Can you reproduce all of the material below line for line, leaving every character unchanged?

## start Available data

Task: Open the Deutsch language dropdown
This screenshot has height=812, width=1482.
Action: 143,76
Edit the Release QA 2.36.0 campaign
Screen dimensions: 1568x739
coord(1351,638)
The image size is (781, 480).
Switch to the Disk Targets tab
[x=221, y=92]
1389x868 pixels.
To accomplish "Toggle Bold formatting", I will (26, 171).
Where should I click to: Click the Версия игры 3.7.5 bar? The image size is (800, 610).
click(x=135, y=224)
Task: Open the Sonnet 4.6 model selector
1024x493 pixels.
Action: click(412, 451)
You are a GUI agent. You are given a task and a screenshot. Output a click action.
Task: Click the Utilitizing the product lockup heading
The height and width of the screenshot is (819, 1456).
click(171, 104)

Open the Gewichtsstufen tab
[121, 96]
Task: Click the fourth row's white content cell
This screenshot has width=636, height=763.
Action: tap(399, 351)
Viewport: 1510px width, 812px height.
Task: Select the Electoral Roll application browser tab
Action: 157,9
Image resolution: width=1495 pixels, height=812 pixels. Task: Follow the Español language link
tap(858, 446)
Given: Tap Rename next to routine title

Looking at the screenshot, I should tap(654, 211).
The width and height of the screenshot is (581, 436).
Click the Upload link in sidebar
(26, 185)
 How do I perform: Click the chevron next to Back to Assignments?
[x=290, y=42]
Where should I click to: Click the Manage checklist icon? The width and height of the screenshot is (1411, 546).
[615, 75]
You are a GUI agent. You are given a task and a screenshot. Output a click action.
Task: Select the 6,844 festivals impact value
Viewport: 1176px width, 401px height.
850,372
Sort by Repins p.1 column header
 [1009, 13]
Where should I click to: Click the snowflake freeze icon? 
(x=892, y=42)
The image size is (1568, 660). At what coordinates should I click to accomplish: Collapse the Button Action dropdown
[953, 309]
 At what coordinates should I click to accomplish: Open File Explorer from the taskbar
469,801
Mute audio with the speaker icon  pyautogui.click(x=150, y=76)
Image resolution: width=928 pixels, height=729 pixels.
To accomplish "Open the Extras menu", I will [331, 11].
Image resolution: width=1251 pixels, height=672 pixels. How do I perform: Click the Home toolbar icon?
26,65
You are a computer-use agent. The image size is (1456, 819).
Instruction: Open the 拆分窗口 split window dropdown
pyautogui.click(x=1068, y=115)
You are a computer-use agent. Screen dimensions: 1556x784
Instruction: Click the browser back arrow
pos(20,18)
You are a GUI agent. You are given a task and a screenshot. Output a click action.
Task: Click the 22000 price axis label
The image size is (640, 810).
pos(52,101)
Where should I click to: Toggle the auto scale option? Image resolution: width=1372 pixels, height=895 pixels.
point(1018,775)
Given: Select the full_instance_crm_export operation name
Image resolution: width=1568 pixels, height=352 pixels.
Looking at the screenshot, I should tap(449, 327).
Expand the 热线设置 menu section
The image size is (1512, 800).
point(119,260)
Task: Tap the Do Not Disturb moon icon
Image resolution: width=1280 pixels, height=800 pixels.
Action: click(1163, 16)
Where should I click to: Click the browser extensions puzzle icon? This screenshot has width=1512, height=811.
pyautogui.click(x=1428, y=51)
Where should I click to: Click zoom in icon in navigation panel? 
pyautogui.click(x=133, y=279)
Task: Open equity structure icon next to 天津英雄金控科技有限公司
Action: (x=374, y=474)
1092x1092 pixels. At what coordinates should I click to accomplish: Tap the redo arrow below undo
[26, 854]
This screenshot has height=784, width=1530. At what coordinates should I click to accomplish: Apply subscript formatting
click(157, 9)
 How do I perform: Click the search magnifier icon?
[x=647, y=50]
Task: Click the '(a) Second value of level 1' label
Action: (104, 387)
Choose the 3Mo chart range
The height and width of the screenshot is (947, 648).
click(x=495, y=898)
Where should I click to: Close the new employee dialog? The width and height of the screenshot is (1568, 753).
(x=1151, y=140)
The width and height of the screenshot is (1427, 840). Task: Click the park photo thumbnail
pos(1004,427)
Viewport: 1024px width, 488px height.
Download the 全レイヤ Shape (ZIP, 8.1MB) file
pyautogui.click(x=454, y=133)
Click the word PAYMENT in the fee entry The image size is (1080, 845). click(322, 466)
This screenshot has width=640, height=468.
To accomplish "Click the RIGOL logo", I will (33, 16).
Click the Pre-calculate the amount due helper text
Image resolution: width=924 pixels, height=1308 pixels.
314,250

## end Available data

*Exercise response*:
Task: Open the Deutsch language dropdown
This screenshot has height=812, width=1482.
Action: 143,76
Edit the Release QA 2.36.0 campaign
Screen dimensions: 1568x739
coord(1351,638)
The image size is (781, 480).
Switch to the Disk Targets tab
[x=221, y=92]
1389x868 pixels.
To accomplish "Toggle Bold formatting", I will (26, 171).
Where should I click to: Click the Версия игры 3.7.5 bar? The image size is (800, 610).
click(x=135, y=224)
Task: Open the Sonnet 4.6 model selector
1024x493 pixels.
Action: click(412, 451)
You are a GUI agent. You are given a task and a screenshot. Output a click action.
Task: Click the Utilitizing the product lockup heading
The height and width of the screenshot is (819, 1456).
click(171, 104)

Open the Gewichtsstufen tab
[121, 96]
Task: Click the fourth row's white content cell
This screenshot has width=636, height=763.
Action: tap(399, 351)
Viewport: 1510px width, 812px height.
Task: Select the Electoral Roll application browser tab
Action: 157,9
Image resolution: width=1495 pixels, height=812 pixels. Task: Follow the Español language link
tap(858, 446)
Given: Tap Rename next to routine title

Looking at the screenshot, I should tap(654, 211).
The width and height of the screenshot is (581, 436).
Click the Upload link in sidebar
(26, 185)
 How do I perform: Click the chevron next to Back to Assignments?
[x=290, y=42]
Where should I click to: Click the Manage checklist icon? The width and height of the screenshot is (1411, 546).
[615, 75]
You are a GUI agent. You are given a task and a screenshot. Output a click action.
Task: Select the 6,844 festivals impact value
Viewport: 1176px width, 401px height.
850,372
Sort by Repins p.1 column header
 [1009, 13]
Where should I click to: Click the snowflake freeze icon? 
(x=892, y=42)
The image size is (1568, 660). At what coordinates should I click to accomplish: Collapse the Button Action dropdown
[953, 309]
 At what coordinates should I click to accomplish: Open File Explorer from the taskbar
469,801
Mute audio with the speaker icon  pyautogui.click(x=150, y=76)
Image resolution: width=928 pixels, height=729 pixels.
To accomplish "Open the Extras menu", I will [331, 11].
Image resolution: width=1251 pixels, height=672 pixels. How do I perform: Click the Home toolbar icon?
26,65
You are a computer-use agent. The image size is (1456, 819).
Instruction: Open the 拆分窗口 split window dropdown
pyautogui.click(x=1068, y=115)
You are a computer-use agent. Screen dimensions: 1556x784
Instruction: Click the browser back arrow
pos(20,18)
You are a GUI agent. You are given a task and a screenshot. Output a click action.
Task: Click the 22000 price axis label
The image size is (640, 810).
pos(52,101)
Where should I click to: Toggle the auto scale option? Image resolution: width=1372 pixels, height=895 pixels.
point(1018,775)
Given: Select the full_instance_crm_export operation name
Image resolution: width=1568 pixels, height=352 pixels.
Looking at the screenshot, I should tap(449, 327).
Expand the 热线设置 menu section
The image size is (1512, 800).
point(119,260)
Task: Tap the Do Not Disturb moon icon
Image resolution: width=1280 pixels, height=800 pixels.
Action: click(1163, 16)
Where should I click to: Click the browser extensions puzzle icon? This screenshot has width=1512, height=811.
pyautogui.click(x=1428, y=51)
Where should I click to: Click zoom in icon in navigation panel? 
pyautogui.click(x=133, y=279)
Task: Open equity structure icon next to 天津英雄金控科技有限公司
Action: (x=374, y=474)
1092x1092 pixels. At what coordinates should I click to accomplish: Tap the redo arrow below undo
[26, 854]
This screenshot has height=784, width=1530. At what coordinates should I click to accomplish: Apply subscript formatting
click(157, 9)
 How do I perform: Click the search magnifier icon?
[x=647, y=50]
Task: Click the '(a) Second value of level 1' label
Action: (104, 387)
Choose the 3Mo chart range
The height and width of the screenshot is (947, 648).
click(x=495, y=898)
Where should I click to: Close the new employee dialog? The width and height of the screenshot is (1568, 753).
(x=1151, y=140)
The width and height of the screenshot is (1427, 840). Task: Click the park photo thumbnail
pos(1004,427)
Viewport: 1024px width, 488px height.
Download the 全レイヤ Shape (ZIP, 8.1MB) file
pyautogui.click(x=454, y=133)
Click the word PAYMENT in the fee entry The image size is (1080, 845). click(322, 466)
This screenshot has width=640, height=468.
To accomplish "Click the RIGOL logo", I will (33, 16).
Click the Pre-calculate the amount due helper text
Image resolution: width=924 pixels, height=1308 pixels.
314,250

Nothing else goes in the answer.